##### EXTRACT

“Homo sapiens have left themselves few places and scant ways to witness other species in their own worlds, an estrangement that leaves us hungry and lonely. In this famished state, it is no wonder that when we do finally encounter wild animals, we are quite surprised by the sheer truth of them.”
― Ellen Meloy, Eating Stone: Imagination and the Loss of the Wild
July mornings in the Sonoran Desert have a way of prompting an unplanned exodus. Upon waking, I wander into the yard to find my plants a paltry collapsed mess under the weight of 95-degree nights – when it “cools down” from 115. This is the scene at my home every summer here in Phoenix. The intrepid gardener seeks to balance her love for fresh vegetables with the advantage of native plants and a little bit of luck against the nefarious blaze of the low desert sun.
Fortunately, most of my summer weekends since moving to Phoenix have been spent in the Pinal Mountains, a 45,760-acre range southwest of the mining town of Globe, Arizona. Once the deer-rich hunting grounds of various bands of Western Apaches, these mountains have a history of conflict fueled by mining interests. The Pinals, like much of the region, have stories rife with mining claims, battles, and indigenous displacement. A series of violent attempts to overcome the Apache hold on the mineral-rich mountains by the Spanish and Mexican armies began as early as the mid-1700s and continued through the late-1800s. Remnants of historic mining camps display their telltale goods: thick turquoise glass jug bottoms, fused and rusted bean cans, tobacco tins, and crumbling foundations.

##########
##### SUPPLIED MATERIAL

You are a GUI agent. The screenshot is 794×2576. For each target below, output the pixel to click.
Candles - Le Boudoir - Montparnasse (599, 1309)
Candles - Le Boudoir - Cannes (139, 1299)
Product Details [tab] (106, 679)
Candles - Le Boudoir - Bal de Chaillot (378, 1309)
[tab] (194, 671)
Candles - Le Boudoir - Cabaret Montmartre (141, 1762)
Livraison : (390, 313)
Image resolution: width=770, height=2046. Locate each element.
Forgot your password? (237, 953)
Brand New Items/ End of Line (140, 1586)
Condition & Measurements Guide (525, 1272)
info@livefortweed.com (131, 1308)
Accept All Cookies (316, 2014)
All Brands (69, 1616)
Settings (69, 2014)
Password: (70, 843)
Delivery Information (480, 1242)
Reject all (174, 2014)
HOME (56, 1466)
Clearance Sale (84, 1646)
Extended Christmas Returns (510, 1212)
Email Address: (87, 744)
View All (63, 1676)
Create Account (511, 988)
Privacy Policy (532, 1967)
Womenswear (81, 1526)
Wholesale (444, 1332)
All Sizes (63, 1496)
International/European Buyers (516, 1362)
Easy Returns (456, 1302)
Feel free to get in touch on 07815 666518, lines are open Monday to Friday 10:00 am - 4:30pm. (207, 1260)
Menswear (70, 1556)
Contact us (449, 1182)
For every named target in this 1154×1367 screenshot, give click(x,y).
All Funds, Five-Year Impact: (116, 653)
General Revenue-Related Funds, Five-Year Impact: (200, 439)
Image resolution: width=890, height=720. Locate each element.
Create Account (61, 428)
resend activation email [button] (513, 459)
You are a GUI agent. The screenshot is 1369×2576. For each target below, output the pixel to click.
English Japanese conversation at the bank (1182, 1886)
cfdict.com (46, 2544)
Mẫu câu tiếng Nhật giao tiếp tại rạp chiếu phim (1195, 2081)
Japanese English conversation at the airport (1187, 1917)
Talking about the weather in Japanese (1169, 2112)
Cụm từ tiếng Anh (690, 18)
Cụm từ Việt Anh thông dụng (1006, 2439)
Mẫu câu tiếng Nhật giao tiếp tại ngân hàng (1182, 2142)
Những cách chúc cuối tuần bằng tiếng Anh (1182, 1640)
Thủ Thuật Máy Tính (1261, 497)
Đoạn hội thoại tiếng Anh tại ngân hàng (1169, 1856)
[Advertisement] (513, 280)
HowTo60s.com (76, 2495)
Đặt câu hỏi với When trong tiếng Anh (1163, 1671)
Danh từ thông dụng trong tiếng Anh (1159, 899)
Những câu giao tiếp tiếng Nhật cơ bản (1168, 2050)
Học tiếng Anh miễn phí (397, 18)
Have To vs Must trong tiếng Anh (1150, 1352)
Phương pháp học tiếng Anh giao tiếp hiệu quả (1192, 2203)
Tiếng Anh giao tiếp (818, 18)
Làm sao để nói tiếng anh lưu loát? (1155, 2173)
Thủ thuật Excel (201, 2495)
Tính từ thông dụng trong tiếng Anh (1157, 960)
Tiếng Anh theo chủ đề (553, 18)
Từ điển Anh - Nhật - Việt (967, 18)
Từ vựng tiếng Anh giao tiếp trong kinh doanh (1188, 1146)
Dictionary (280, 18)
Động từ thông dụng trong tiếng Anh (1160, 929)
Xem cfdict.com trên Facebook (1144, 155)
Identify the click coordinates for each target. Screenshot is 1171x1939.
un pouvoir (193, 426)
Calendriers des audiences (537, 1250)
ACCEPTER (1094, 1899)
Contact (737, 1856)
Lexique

##########

- TO-DO LIST:
**a)** Translate this sentence from the Pinal Mountains passage into Spanish: "This is the scene at my home every summer here in Phoenix."
**b)** Using the Pinal Mountains passage, explain in one to three sentences what fueled the conflict in these mountains and why the Spanish and Mexican armies tried to overcome the Apache hold on them.
**c)** Repeat word for word the part of the Pinal Mountains passage that opens with the words "Fortunately, most of" and closes with "and crumbling foundations.".

- THE REPLIES:
**a)** Esta es la escena en mi casa cada verano aquí en Phoenix.

**b)** The conflict was fueled by mining interests. The Spanish and Mexican armies made violent attempts to overcome the Apache hold because the mountains were mineral-rich.

**c)**
Fortunately, most of my summer weekends since moving to Phoenix have been spent in the Pinal Mountains, a 45,760-acre range southwest of the mining town of Globe, Arizona. Once the deer-rich hunting grounds of various bands of Western Apaches, these mountains have a history of conflict fueled by mining interests. The Pinals, like much of the region, have stories rife with mining claims, battles, and indigenous displacement. A series of violent attempts to overcome the Apache hold on the mineral-rich mountains by the Spanish and Mexican armies began as early as the mid-1700s and continued through the late-1800s. Remnants of historic mining camps display their telltale goods: thick turquoise glass jug bottoms, fused and rusted bean cans, tobacco tins, and crumbling foundations.